Caruso grinned smugly. “I ask the sergeant who waits backstage.”

  Amato got a strange look on his face. “I just think of something. Does anyone call him Uncle Hummy besides us? ‘Uncle Hummy,’ it is our nickname for him at the opera house, yes? But when the police ask about Uncle Hummy outside the opera house—”

  “Nobody knows whom they’re talking about!” I cried. “No wonder they couldn’t find him!”

  “Pasquale, you are good detective,” Caruso said admiringly. “That name ‘Uncle Hummy’—where does it come from?”

  No one knew; both the nickname and the man who bore it antedated all three of us. I’d never once heard the old man humming, so it couldn’t be that. “This makes a difference,” I said excitedly. “Now we know what to do!”

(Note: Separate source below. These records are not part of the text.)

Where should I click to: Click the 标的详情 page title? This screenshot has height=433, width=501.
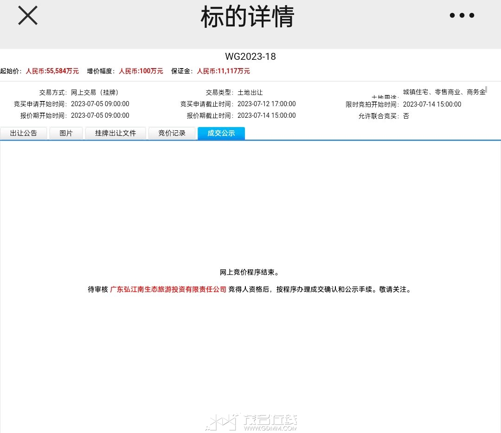point(248,18)
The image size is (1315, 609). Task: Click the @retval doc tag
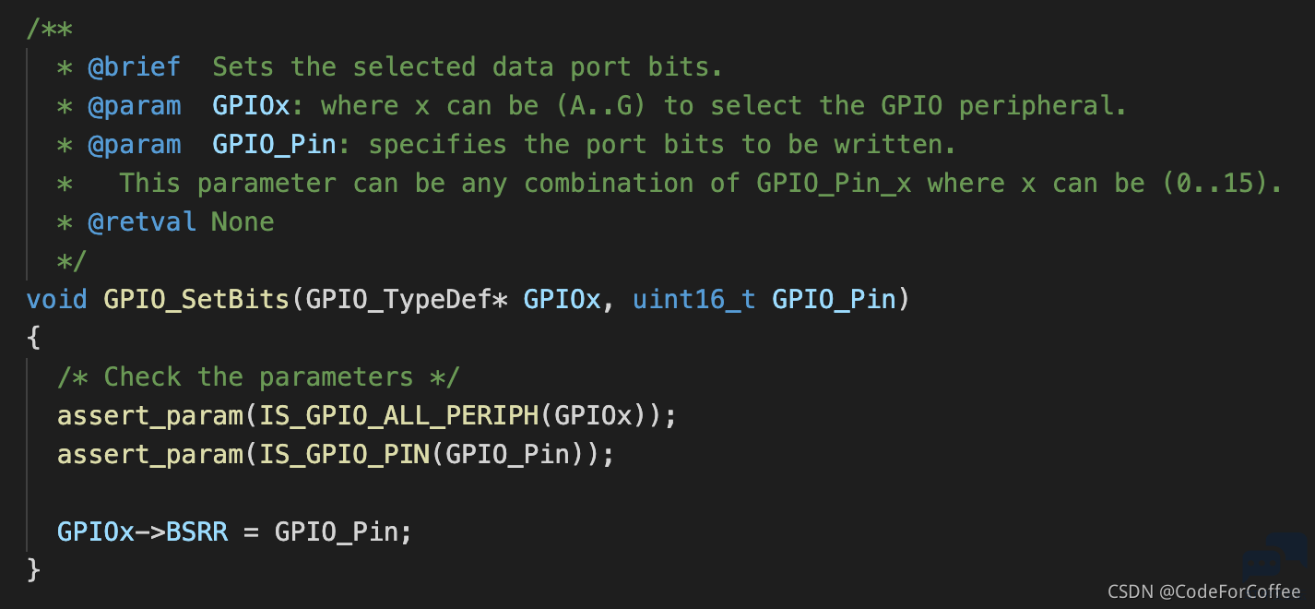(142, 221)
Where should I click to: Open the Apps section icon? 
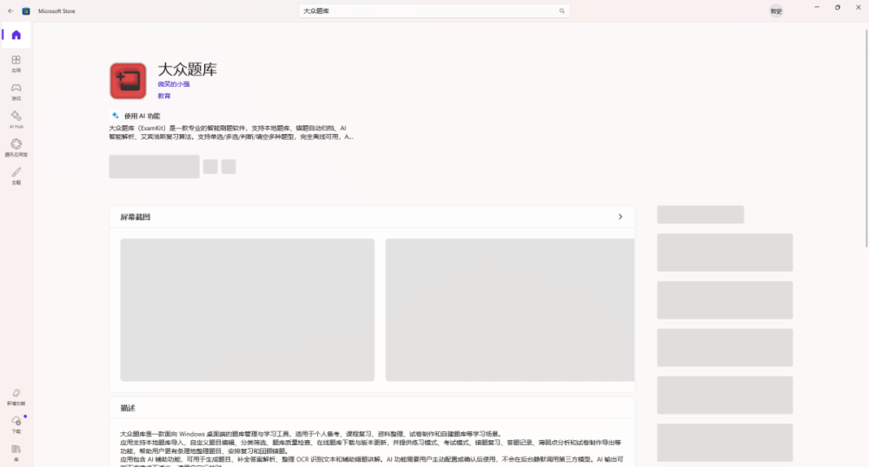pyautogui.click(x=16, y=63)
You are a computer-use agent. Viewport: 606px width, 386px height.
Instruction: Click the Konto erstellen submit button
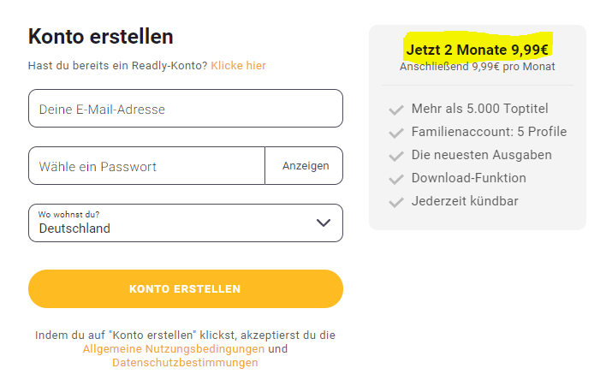[x=185, y=288]
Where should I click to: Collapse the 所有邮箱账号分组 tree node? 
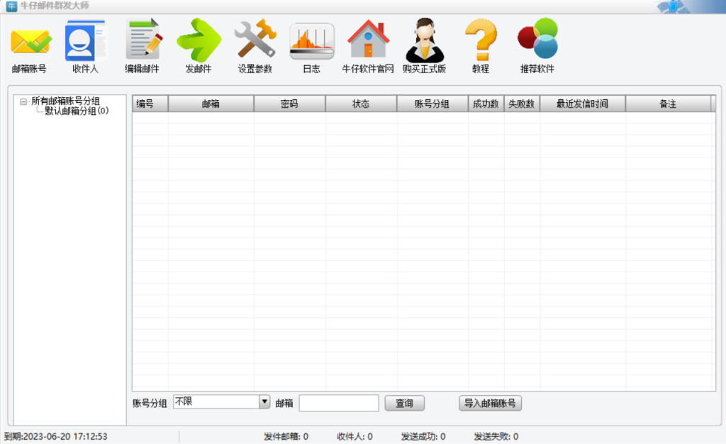point(24,101)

  “We do?” the two men said together.

  “We do,” I repeated firmly, reaching for the telephone. “What we do is mobilize the gerryflappers.”

  “The gerryflappers?” two voices said.

  “Don’t you see, they can find Uncle Hummy for us.”

  Caruso and Amato exchanged a look. “Gerry,” said the latter, “how can the girls find him when the police cannot?”

  “You’ll see. Just wait a minute.” I got the leader of the gerryflappers on the telephone and asked her to come over immediately. Then I called downstairs and instructed the doorman to let them in when they got there. They, plural, because Mildred never went anywhere without Phoebe.

  “I repeat,” Amato said patiently, “how can the girls succeed where the police fail?”

  “Because the girls are going to have something to help them the police don’t have,” I told him. I went over to my writing desk and took out a couple of dozen sheets of foolscap. “Come here, Rico.” He came. “Sit down. Now draw.”

  Caruso’s face lit up like a spotlight when he understood. “Pictures! Pictures of Uncle Hummy—that is what the girls have! Ella mi confonde, Gerry! What a good idea!”

  Even Amato was nodding in reluctant approval. Caruso fell to sketching with enthusiasm. No two of his drawings were exactly alike, but all were recognizably Uncle Hummy. He’d finished thirteen by the time Mildredandphoebe got there.